De nos jours, tout le monde est thérapeute !! Ce qui n’enlevait rien
aux coordonnateurs de l’Education Nationale : « Non merci, on a déjà tout ce qu’il nous faut !! ». Bref,
allez vendre votre camelote ailleurs, ici nous n’avons que des gens qualifiés
pour faire la même chose que vous !!! Des gens sérieux qui ne prétendent
pas soigner avec des pinceaux et de la peinture. Ça, c’est de l’animation, du
loisir, un jeu d’enfant ! Et d’ailleurs, quel serait votre statut ?
Et
moi de penser à cette phrase : « Entre l’enfant curieux, inventif, passionné et l’adulte gourmé,
traditionnel, incapable de s’évader de son cadre de pensée, de ses préjugés et
de ses interdits, il a dû se produire quelque chose de grave. »[1]
L’art-thérapie est aussi méconnue
auprès du public. Au téléphone : « Je vous passe Madame Constantin-Mora, ergothérapeute ? »
« ?...Euh…non madame…,
art-thérapeute », « … ». Ou des réactions aux mots
« art » et « thérapie » : de « jenesuispasfou » à « à l’écolejen’aijamaissudessiner ».
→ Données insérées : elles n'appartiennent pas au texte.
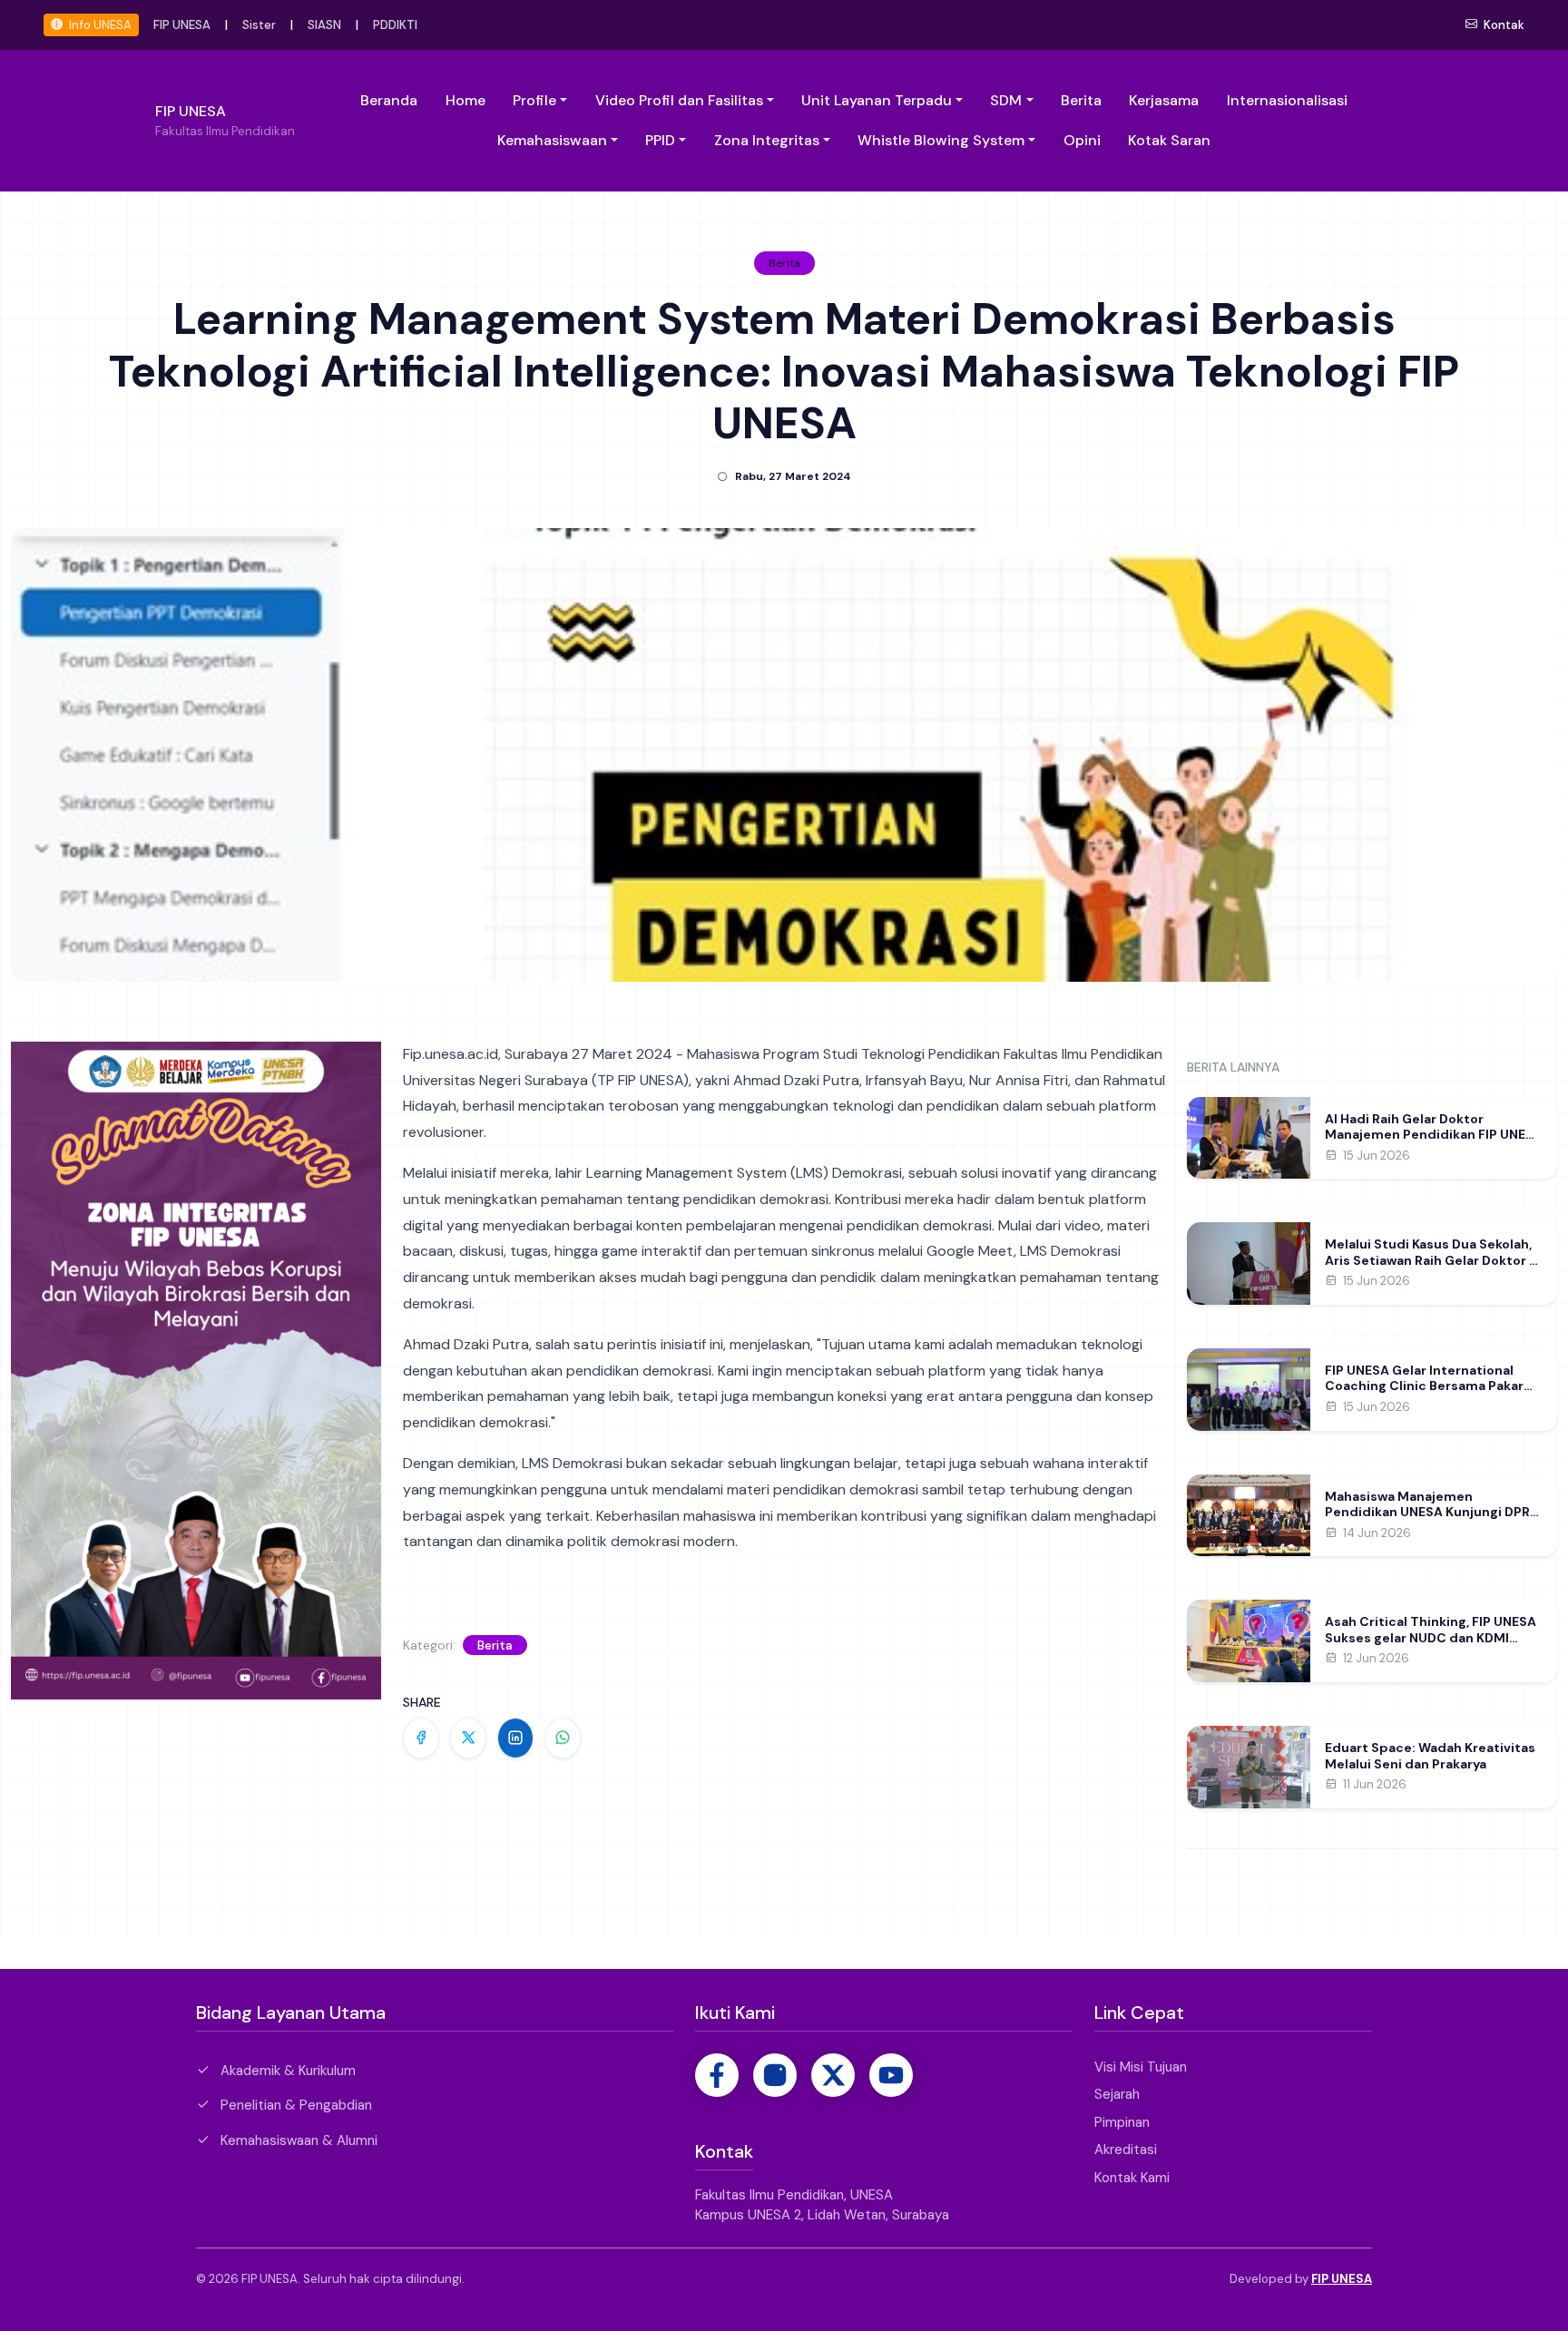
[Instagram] (775, 2075)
En résumé des réactions à la fois
cocasses et irritantes auxquelles je me suis confrontée depuis que je suis
lancée dans l’art-thérapie en profession libérale… et même avant, (du temps où
j’étais éducatrice spécialisée…)
Alors… Est-ce
que j’ai toujours LA réponse aux
questions et un argumentaire en béton ? Non. Est-ce que je remise ces
remarques sous le tapis et continue mon chemin comme si de rien n’était ?
Non, plus. Parce que ces remarques ont malgré tout en commun d’être justes. On
trouve de tout et son contraire sous le terme d’art-thérapie. Actuellement,
c’est vendeur, mais...NON,
elle n’est pas réductible à un livre de coloriage. Alors, j’ai commencé à aller
à la rencontre « des gens » pour dire ce que je fais et comment je le
fais, y compris en constatant le flou artistique dans lequel nous met le mot « Art-thérapie »
et en informant aussi sur les principales écoles et universités qui dispensent
des formations.
En effet, ce mot, quand il
est prononcé, semble porteur d’un double procès : celui de l’Art et celui
de la Thérapie. Mais c’est à mon avis, oublier ce petit signe, le tiret, qui ne s’entend pas à
l’oral, mais qui pourtant tient bien une place de médiation entre les moyens
issus du domaine artistique et l’intention assumée de leur usage thérapeutique.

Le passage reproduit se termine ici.